Cant do it. Its tied into HTC framework


----------



## 00negative (Jul 25, 2011)

"GotMurph84 said:


> Just wondering if there were any apks floating around to put the HTC Camera on my AOSP ROM.... the default camera blows.


Try the MIUI camera that has floated around AOSP rom threads, it is more like sense one. Or try one from market.


----------



## rsk2mc (Jul 15, 2011)

http://db.tt/OxMNNNf

just put it in the /system/app folder and change permissions to rw-r--r-- and then reboot

cant use front camera with MIUI camera tho


----------



## julesism (Jul 25, 2011)

There is a newer MIUI cam with working FFC. Let me dig for it and I'll update this post.... 
ok, I've attached it. Pretty sure this is the the right one but let me know if FFC does not work. Just open/install. No need to change perms or do anything silly. No issues for me on CM7 RC1.3 but make a backup just in case something b0rks if you want to be safe. I take no credit for this... I found it on XDA a few days ago.


----------



## Spikelangelo (Jul 25, 2011)

"julesism said:


> There is a newer MIUI cam with working FFC. Let me dig for it and I'll update this post....
> ok, I've attached it. Pretty sure this is the the right one but let me know if FFC does not work. Just open/install. No need to change perms or do anything silly. No issues for me on CM7 RC1.3 but make a backup just in case something b0rks if you want to be safe. I take no credit for this... I found it on XDA a few days ago.

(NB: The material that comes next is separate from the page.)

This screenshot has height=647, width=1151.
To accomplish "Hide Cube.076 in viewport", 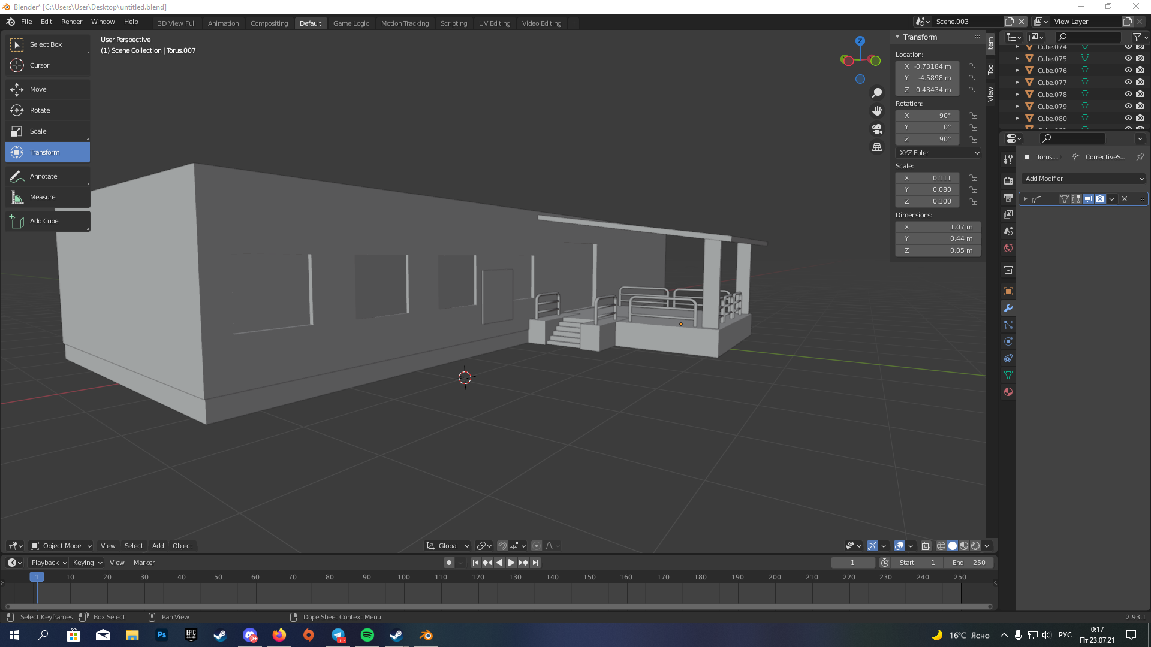I will [1128, 71].

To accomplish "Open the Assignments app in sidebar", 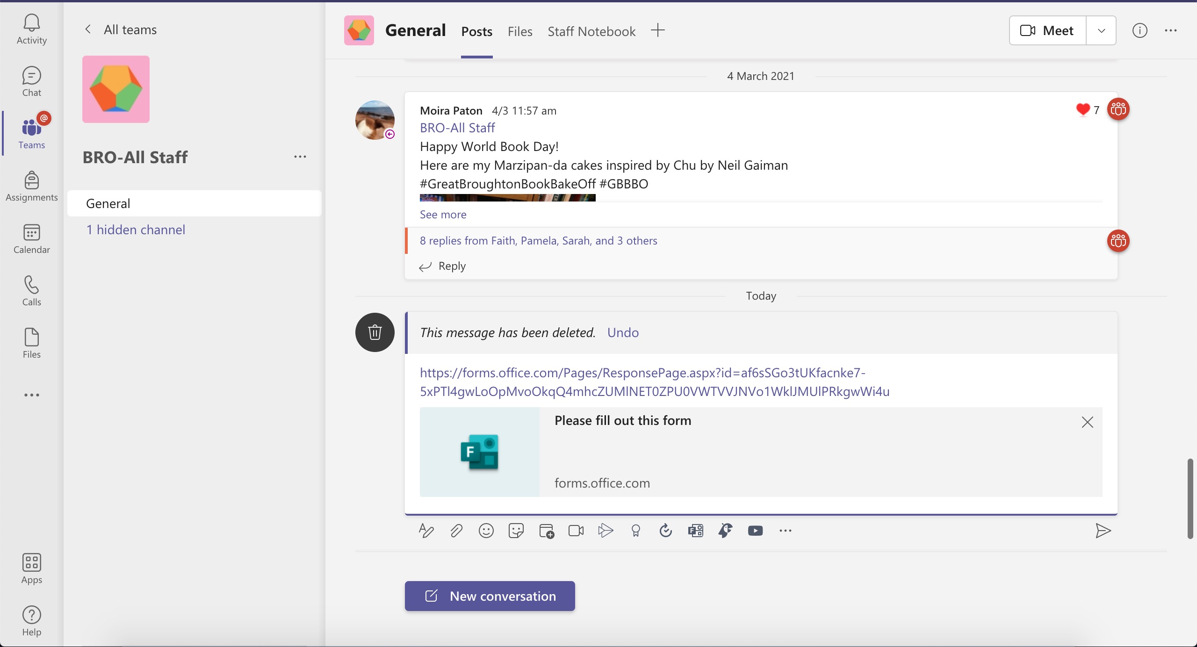I will click(31, 186).
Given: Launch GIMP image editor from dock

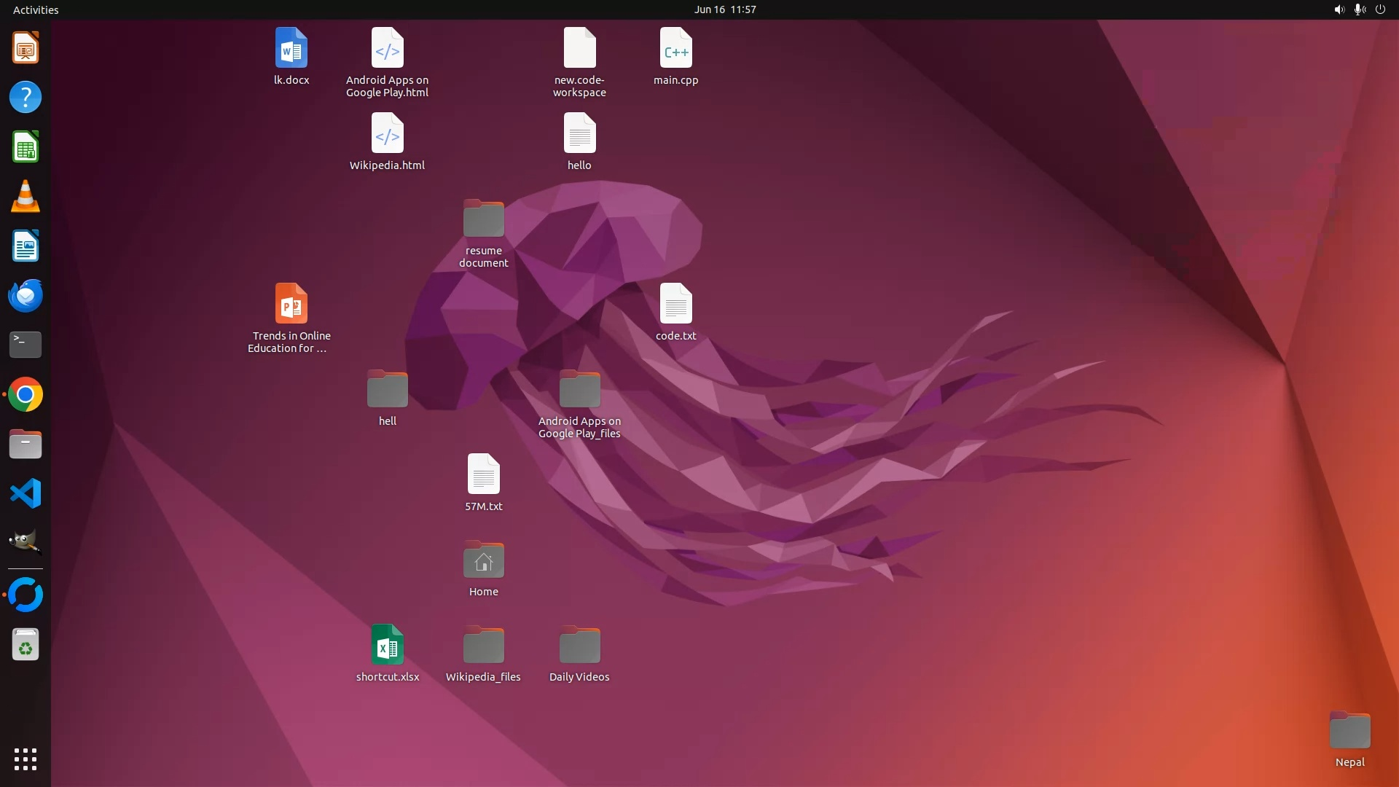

Attachment? I don't see it, or my tablet can't.

Sent from my A500 using RootzWiki Forums


----------



## masri1987 (Jun 29, 2011)

"julesism said:


> There is a newer MIUI cam with working FFC. Let me dig for it and I'll update this post....
> ok, I've attached it. Pretty sure this is the the right one but let me know if FFC does not work. Just open/install. No need to change perms or do anything silly. No issues for me on CM7 RC1.3 but make a backup just in case something b0rks if you want to be safe. I take no credit for this... I found it on XDA a few days ago.


I been searching for this for weeks, but I see no attachment

Edit: I had to get on a computer to c attachment. Ffc works but shows a black screen until you take pic, on OMFGB 7-27


----------



## sikyou (Jul 11, 2011)

Works perfect!

Sent from my ThunderBolt


----------



## Spikelangelo (Jul 25, 2011)

"masri1987 said:


> I been searching for this for weeks, but I see no attachment
> 
> Edit: I had to get on a computer to c attachment. Ffc works but shows a black screen until you take pic, on OMFGB 7-27


Silly tablet, attachments are for PCs.

Sent from my A500 using RootzWiki Forums


----------



## Turdbogls (Jun 7, 2011)

I miss the sense camera as well.
the miui camera is pretty good. FFC works, and the back works as well. but not without issues.
1. the image is squished a little on the screen before you take a picture
2. when you do take a pic, the "preview" image that pops up for like a quarter of a second is half bright pink, half image.
3. the final image is perfectly fine...its not squished and it is not half pink. it is a nice alternative until we can get a widescreen camera app to work on CM7.


----------